На другой день утромъ сосѣдка моя противъ обыкновенія вышла изъ дому. Я отправился за ней. Черный вуаль закрывалъ лицо ея, мы подошли къ церкви, она остановилась, перекрестилась, подала милостыню двумъ старухамъ и пошла далѣе. Мы вошли въ паркъ, она шла очень скоро, почти бѣжала, какъ будто торопилась куда-то, какъ будто только на срокъ отпустили ее; я нарочно отставалъ и старался быть незамѣченнымъ ею. Она вошла въ самую отдаленную, глухую аллею сада; я остановился въ нерѣшимости и только черезъ нѣсколько минутъ подъ видомъ гуляющаго, склонивъ задумчиво голову, побрелъ далѣе.

Она сидѣла на скамейкѣ и что-то чертила зонтикомъ на пескѣ, только звукъ шаговъ моихъ заставилъ ее встрепенуться. Я поравнялся съ нею и прошелъ мимо; мысли мои путались, мнѣ было какъ-то неловко, совѣстно; мнѣ показалось, что я не имѣю никакого права говорить съ нею, что она можетъ перепугаться, обидѣться, принять за дерзость; я уже хотѣлъ уйти изъ сада, но вчерашняя сцена вдругъ ворвалась въ мое воображеніе, — я вернулся.

— Извините меня, говорилъ я очень робко, вдругъ остановившись передъ нею; голосъ мой дрожалъ и прерывался: — извините меня, если я осмѣлился заговорить съ вами, это не дерзость, не простое любопытство… ваша грусть…

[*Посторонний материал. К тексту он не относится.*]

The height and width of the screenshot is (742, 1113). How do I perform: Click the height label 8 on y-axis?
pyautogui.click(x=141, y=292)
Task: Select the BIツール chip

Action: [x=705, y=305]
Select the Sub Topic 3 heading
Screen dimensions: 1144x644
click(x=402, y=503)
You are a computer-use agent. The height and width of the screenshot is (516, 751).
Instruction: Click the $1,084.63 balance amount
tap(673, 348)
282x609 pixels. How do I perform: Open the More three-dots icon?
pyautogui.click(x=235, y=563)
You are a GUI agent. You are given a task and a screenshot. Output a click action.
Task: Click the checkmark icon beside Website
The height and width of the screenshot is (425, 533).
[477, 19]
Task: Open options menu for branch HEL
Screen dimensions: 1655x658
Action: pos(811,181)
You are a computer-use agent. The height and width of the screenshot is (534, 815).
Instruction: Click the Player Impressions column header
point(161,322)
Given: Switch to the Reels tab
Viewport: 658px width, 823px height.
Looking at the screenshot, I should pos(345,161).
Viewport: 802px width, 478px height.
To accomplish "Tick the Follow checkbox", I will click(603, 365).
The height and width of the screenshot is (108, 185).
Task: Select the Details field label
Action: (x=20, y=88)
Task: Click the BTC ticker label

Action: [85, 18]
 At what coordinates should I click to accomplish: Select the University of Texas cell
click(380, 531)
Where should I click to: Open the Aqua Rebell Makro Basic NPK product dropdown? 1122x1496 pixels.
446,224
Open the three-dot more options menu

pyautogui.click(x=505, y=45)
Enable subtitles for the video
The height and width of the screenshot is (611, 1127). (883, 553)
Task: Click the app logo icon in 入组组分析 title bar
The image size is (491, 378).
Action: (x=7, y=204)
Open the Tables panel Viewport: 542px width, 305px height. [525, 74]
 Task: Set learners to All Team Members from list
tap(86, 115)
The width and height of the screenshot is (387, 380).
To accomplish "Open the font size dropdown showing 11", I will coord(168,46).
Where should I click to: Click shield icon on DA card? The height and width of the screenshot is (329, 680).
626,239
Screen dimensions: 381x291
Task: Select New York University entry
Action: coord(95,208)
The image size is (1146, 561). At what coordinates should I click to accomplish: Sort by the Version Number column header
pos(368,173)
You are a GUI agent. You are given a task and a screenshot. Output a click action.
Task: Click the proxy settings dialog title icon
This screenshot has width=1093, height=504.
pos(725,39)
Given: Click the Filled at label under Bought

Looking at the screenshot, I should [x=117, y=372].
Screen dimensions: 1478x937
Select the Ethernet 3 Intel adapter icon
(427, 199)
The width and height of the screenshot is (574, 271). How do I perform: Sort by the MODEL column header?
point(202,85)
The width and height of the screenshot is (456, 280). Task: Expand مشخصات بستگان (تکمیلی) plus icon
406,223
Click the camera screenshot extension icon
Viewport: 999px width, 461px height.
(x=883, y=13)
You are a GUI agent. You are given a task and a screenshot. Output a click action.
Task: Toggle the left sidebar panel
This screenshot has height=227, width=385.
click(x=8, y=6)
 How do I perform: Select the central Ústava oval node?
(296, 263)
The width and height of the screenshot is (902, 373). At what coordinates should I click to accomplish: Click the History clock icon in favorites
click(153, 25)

Она откинула вуаль со шляпки и строго, вопросительно посмотрѣла на меня.

Я совершенно смѣшался.

— Простите меня, бормоталъ я: — я не имѣю права, я здѣсь живу… вчера…

Она еще строже, еще пристальнѣе взглянула на меня, руки ея слегка дрожали.

— Что вчера?.. я васъ не знаю, произнесла она очень тихо и казалось сама испугалась чего-то.

Я молчалъ.

Она съ ногъ до головы оглядывала меня, только взглядъ ея сдѣлался снисходительнѣе. Она замѣтила мое смущеніе.

— Вчера!.. этотъ вечеръ… я никогда не забуду его! повторилъ я.

Она закрыла лицо руками.

— Кто вы?.. что вамъ нужно отъ меня? говорила она со страхомъ.

Я ободрился.

— Я вашъ сосѣдъ и знаю, что васъ зовутъ Ольгой Васильевной; быть можетъ, поступокъ мой вамъ кажется страннымъ, нелѣпымъ, — все равно… я обязанъ подать свой голосъ, я видѣлъ ваши слезы, наше отчаяніе, и сколько могу догадываться, исторія вашей жизни не совсѣмъ обыкновенная исторія нашей женщины….

Она отняла отъ лица руки, глаза ея были полны слезъ.

— Но какъ же вы узнали обо мнѣ?

Я въ короткихъ словахъ объяснялъ ей.

— Да… отъ людей не скроешься, помолчавъ, замѣтила она и потомъ продолжала: — я вамъ ничего не скажу, не потому чтобъ считала неприличнымъ говорить съ постороннимъ человѣкомъ, нѣтъ… какъ горемъ, такъ и счастіемъ со всякимъ подѣлиться хочется, только мое горе не изъ такихъ, которымъ дѣлятся… бы видѣли только частицу его и жаль, что видѣли… по крайней мѣрѣ, я бы васъ попросила молчать о немъ; быть можетъ, когда нибудь вы узнаете больше; я скоро уѣду отсюда, и вы вѣроятно никогда не встрѣтите меня…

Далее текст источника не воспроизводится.